Also, Mackay et al. (2002) measured the patients’ emotional tone (its valence and intensity of the affective process), for one session of each patient using their protocol (Mackay et al. 1998). Observers in their study rated audiotapes and transcripts for each sentence of patient speech on the dimension of pleasure-displeasure (How pos/neg is the patient’s emotion in this sentence?) and the dimension of arousal (What is the level of activation of the patient’s emotion in this sentence?) on a 9-point Likert scale. Although no psychometric properties of these items were reported, and these dimensions were not used in other studies previously, raters established sufficient inter-rater reliability on the two dimensions (ICC of 0.76 for pleasure and 0.75 for arousal).

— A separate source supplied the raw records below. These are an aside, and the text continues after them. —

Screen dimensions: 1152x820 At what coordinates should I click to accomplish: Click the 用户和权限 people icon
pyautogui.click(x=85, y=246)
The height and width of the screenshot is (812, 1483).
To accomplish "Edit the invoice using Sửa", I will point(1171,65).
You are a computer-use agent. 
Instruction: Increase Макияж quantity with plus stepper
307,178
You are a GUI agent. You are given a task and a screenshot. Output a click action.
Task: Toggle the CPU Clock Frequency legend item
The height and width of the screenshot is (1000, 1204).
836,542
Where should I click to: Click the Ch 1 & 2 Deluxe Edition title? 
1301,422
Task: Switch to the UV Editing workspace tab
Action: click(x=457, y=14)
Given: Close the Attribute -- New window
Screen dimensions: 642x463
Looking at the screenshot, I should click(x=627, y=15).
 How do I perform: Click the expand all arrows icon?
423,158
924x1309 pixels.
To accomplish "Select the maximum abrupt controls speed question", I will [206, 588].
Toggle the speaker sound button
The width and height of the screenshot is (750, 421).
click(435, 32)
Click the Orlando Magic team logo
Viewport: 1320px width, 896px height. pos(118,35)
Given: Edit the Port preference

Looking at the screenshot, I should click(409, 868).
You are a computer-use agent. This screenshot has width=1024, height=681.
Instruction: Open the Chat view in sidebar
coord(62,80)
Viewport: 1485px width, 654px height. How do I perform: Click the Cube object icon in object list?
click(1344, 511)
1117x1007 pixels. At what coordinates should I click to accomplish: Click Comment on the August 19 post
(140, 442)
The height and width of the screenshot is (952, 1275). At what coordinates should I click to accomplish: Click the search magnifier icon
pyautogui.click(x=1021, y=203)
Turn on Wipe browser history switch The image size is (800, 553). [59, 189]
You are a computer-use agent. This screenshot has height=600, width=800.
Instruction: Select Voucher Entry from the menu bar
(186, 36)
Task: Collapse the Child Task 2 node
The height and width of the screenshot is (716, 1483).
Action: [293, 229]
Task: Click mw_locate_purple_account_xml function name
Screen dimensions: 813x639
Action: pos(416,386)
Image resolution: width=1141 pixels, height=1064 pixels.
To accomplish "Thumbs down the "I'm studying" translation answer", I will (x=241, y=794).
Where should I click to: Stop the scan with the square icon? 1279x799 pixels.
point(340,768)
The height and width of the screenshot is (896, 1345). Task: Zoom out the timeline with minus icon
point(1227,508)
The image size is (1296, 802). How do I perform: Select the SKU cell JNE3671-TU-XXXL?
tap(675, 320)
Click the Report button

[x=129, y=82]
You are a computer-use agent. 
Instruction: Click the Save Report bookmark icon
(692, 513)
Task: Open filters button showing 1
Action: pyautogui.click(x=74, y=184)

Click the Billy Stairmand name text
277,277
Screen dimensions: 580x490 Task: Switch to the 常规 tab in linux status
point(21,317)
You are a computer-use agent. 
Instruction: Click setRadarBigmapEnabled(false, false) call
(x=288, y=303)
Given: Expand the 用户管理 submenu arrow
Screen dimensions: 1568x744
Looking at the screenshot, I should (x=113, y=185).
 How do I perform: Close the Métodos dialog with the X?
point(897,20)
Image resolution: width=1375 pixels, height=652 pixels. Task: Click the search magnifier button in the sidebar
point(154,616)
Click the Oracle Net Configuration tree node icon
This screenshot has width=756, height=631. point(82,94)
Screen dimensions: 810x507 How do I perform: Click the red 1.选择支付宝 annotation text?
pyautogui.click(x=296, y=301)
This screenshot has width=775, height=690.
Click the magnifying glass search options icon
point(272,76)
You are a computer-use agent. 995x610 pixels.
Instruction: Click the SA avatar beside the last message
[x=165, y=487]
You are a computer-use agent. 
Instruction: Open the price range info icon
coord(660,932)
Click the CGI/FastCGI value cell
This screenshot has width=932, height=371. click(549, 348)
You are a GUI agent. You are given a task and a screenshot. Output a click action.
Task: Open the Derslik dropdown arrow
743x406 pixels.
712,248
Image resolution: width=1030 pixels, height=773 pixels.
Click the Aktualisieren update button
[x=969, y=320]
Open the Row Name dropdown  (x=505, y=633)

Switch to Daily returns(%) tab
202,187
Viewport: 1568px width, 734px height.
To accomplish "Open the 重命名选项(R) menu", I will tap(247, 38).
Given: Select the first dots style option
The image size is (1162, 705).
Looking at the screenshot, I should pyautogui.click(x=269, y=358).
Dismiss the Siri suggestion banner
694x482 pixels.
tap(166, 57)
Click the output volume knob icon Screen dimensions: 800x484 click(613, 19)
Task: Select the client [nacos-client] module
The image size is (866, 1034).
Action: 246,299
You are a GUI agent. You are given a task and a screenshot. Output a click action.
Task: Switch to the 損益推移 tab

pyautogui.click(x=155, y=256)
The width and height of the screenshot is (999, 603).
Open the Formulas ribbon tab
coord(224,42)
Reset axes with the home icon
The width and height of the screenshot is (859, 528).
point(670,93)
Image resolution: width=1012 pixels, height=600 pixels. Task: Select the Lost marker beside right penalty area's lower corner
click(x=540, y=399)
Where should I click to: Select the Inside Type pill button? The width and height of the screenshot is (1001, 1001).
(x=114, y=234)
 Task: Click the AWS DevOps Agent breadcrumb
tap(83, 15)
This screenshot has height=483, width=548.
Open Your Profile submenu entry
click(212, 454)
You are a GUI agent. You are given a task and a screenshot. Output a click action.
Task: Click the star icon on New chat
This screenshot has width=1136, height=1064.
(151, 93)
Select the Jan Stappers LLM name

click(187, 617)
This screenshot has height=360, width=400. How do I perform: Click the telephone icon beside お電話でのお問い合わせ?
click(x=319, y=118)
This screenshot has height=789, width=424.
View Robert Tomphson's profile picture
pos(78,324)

Negative Valence of Affective Process

Furthermore, the only study that used a self-report measure (Stringer et al. 2010), to measure the intensity and negative valence of affective process, used the Negative Emotions Subscale of the Emotional Arousal Session Report Measure (EASRM; Warwar and Greenberg 2002). At the end of the third session, patients were asked to indicate on a 7-point Likert scale the extent to which they felt the negative emotions: (a) emotional pain, (b) sadness, (c) helplessness, and (d) hopelessness) during session. These four items had an inter-item reliability of 0.81 at the third or fourth session and 0.89 at the final session in their dataset. According to the authors the subscale demonstrated high construct validity and appears to be a reliable measure of negative emotion.

Observer-Ratings of AE

Despite using multiple raters and establishing sufficient reliability across raters, with intraclass correlations of 0.70 and higher (defined as ‘good’ by Shrout and Fleiss 1979), the exact training procedures for the raters remained unclear in most of the twelve observer-rated studies. Ablon and Jones (1999), for example, reported that all raters were trained in the use of the Q technique and Castonguay et al. (1996) mentioned that the coders received 60 h of training but did not report on formal training procedures or criterion scores of training tapes of established expert benchmarked ratings. Also, Basto et al. (2016), simply reported that when raters reached consensus and mastered the coding of the CEAS-III they were given the sessions to code. This means that although raters might agree with each other (high ICC), they might both have misinterpreted the item. Wiser and Goldfried (1993) addressed this concern by reporting mean reliability with the manual criterion (ICC of 0.80). The training procedures reported by Abel et al. (2016), appeared to be most robust, as it included practice of pre-rated training and criterion sessions that continued until interrater reliability of ICC 0.80 was achieved on all items in the criterion coding, as well as regular supervision meetings between the coders and scale authors to review discrepancies and prevent rater drift.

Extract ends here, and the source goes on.